Topsy Turvy Royal Illusions
Garsington stages an imaginative Midsummer Night's Dream and a "marmite" Un giorno di regno
‘I know a bank where the wild thyme grows’ Iestyn Davies (Oberon) gives Puck (Jerome Marsh-Reid) his instructions Picture © Julian Guidera
When Garsington Opera announced its 2024 season, a few eyebrows were raised by the inclusion of A Midsummer Night’s Dream. It seemed to be tempting fate to schedule Britten’s magical opera so soon after Glyndebourne’s recent revival of the famed Peter Hall staging, and to ask Netia Jones to come up with a new production of the very same opera she had directed for the Aldeburgh Festival as recently as 2017.
Since then Jones has furnished Garsington with a Zauberflöte in 2018 - which I didn’t see - and Handel’s Amadigi in 2021 - which I did. Like those two shows, this new Dream had a mixed reception in the mainstream press, but I found it Garsington’s most rewarding new production so far this summer.

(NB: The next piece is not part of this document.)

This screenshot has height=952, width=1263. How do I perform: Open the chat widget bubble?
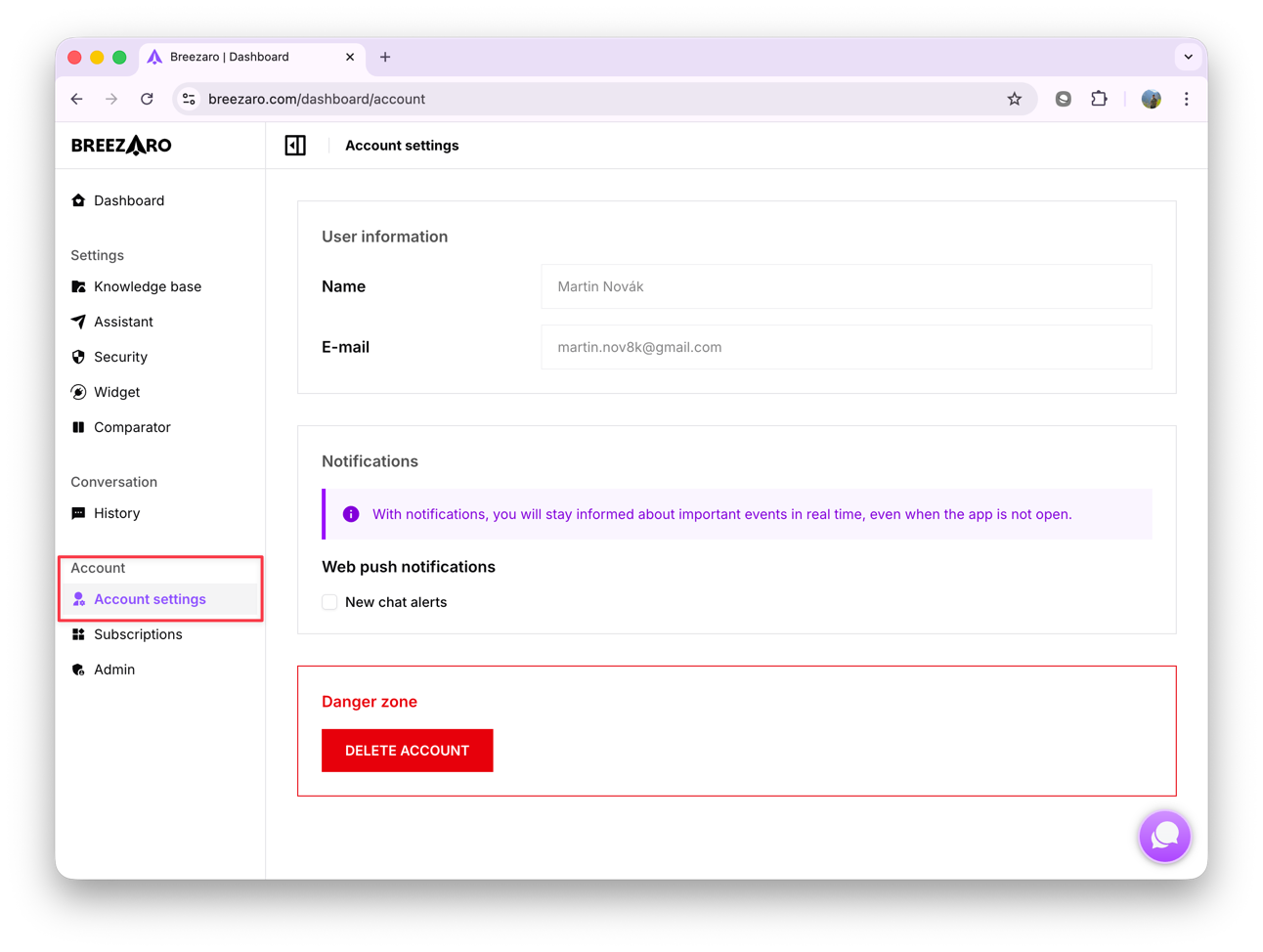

It is pointless to claim - as some of my colleagues did - that Jones’s staging is no match for the Glyndebourne Dream: Hall’s version may be a timeless classic, but it is certainly not the only way of visualising Britten and Pears’s clever adaptation of Shakespeare (completed in six months, a record for the invariably painstaking composer). Since its premiere in Aldeburgh’s tiny Jubilee Hall in 1960, A Midsummer Night’s Dream has become the Britten opera that audiences love most - even if it is by no means his greatest work for the theatre. Of the 23 stagings I have seen since 1978 (Welsh National Opera), by far the majority have opted for a more austere, less naturalistic vision of Shakespeare’s ‘Athenian’ forest than Hall and his designer, John Bury, at Glyndebourne. Britten did not live to see it, but Pears did, averring that ‘Ben would have loved it’. I have seen more ‘contemporary’ versions, including one - directed by long-term Britten associate Colin Graham at Opera Theatre of Saint Louis - that remains etched in my memory: a punkish Oberon and Tytania (in Shakespearean times ‘punk’ meant prostitute, hoodlum or ruffian) leading a band of fairies on roller blades, against a backdrop of New York’s Central Park in the 1990s, with upside-down trees and skyscrapers.